== Aim ==
How many lines in the data below contain the string "height"? Case counts; give only the number.

== Input rows ==
────

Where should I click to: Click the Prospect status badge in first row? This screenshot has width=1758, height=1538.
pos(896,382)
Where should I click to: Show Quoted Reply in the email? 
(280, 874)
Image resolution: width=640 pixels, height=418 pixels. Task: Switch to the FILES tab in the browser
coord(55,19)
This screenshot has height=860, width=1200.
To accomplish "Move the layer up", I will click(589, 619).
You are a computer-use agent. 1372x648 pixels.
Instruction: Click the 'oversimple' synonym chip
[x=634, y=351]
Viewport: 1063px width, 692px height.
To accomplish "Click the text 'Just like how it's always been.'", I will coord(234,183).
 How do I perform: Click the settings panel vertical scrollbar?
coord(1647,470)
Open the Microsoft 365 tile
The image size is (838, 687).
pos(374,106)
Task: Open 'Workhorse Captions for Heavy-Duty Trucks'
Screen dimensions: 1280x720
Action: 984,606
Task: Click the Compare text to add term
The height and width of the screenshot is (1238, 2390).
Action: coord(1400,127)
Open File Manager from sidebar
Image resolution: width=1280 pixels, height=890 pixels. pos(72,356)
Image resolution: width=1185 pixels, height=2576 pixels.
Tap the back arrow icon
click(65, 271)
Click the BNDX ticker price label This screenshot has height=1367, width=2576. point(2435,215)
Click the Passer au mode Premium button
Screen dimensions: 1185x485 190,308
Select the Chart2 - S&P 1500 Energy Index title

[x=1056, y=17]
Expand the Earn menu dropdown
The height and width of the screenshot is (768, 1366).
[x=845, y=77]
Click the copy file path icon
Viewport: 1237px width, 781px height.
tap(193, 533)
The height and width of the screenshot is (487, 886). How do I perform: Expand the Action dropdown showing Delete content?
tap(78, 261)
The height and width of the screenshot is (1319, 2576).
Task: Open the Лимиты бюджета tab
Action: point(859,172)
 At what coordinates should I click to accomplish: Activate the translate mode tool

────

== Answer to the task ==
12